>>>

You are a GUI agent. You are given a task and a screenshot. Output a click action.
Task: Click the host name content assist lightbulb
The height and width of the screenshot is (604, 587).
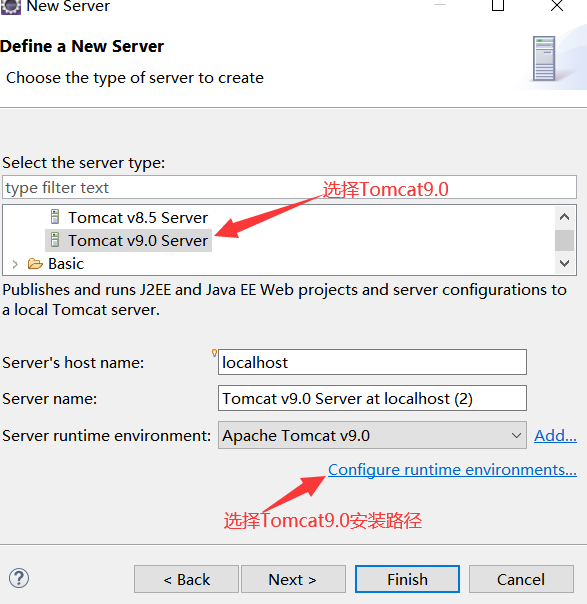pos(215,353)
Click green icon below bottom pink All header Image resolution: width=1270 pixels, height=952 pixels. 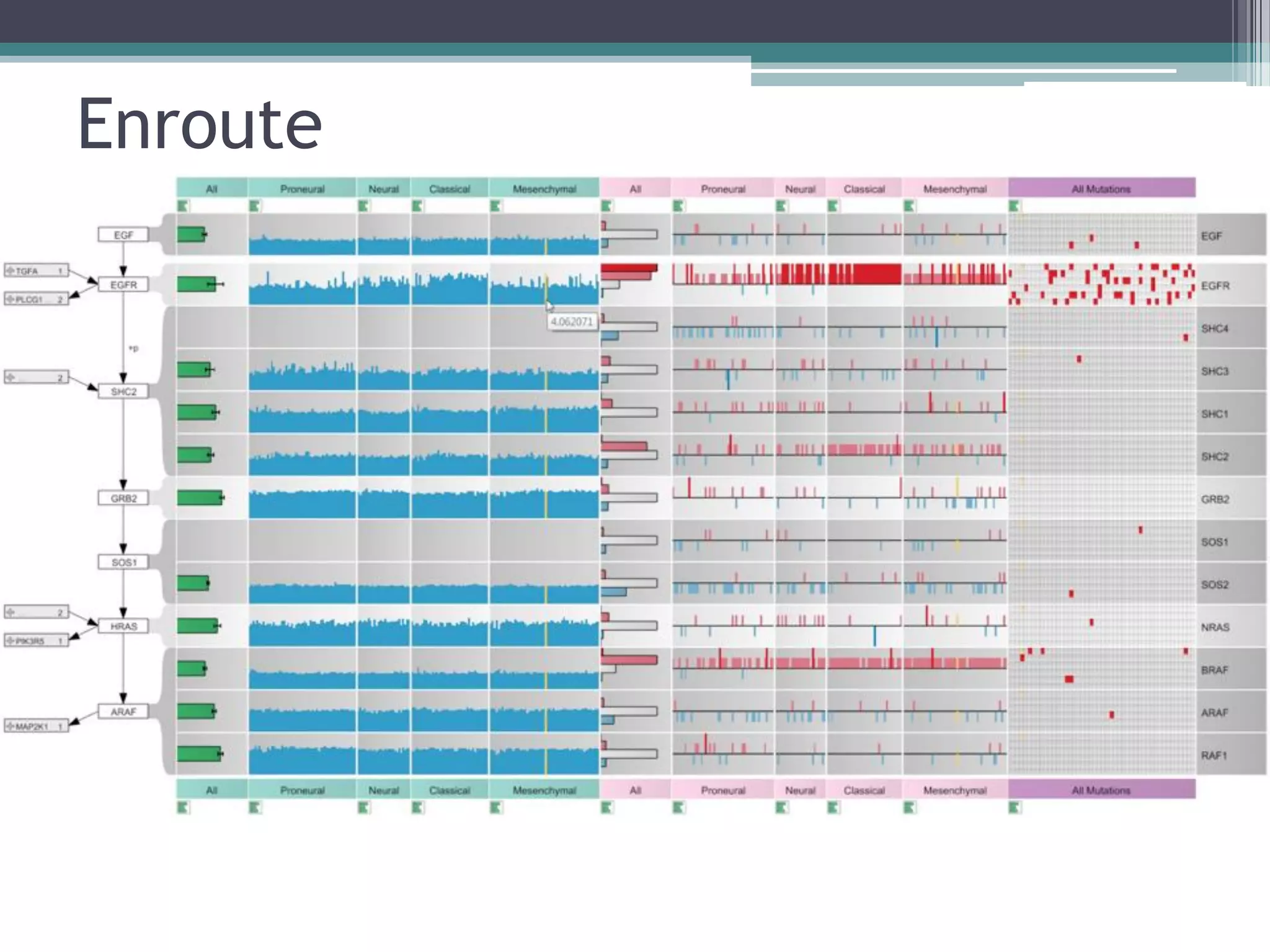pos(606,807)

<<<

- _Short problem_
Format everything from the start of the material down to the line containing "pos(215,353)", that line included, as a Markdown table with the columns Row and Line, numbering each row and skipping blank lines. Leave the pictures out of the answer.

- _Answer to the task_
| Row | Line |
|---|---|
| 1 | You are a GUI agent. You are given a task and a screenshot. Output a click action. |
| 2 | Task: Click the host name content assist lightbulb |
| 3 | The height and width of the screenshot is (604, 587). |
| 4 | pos(215,353) |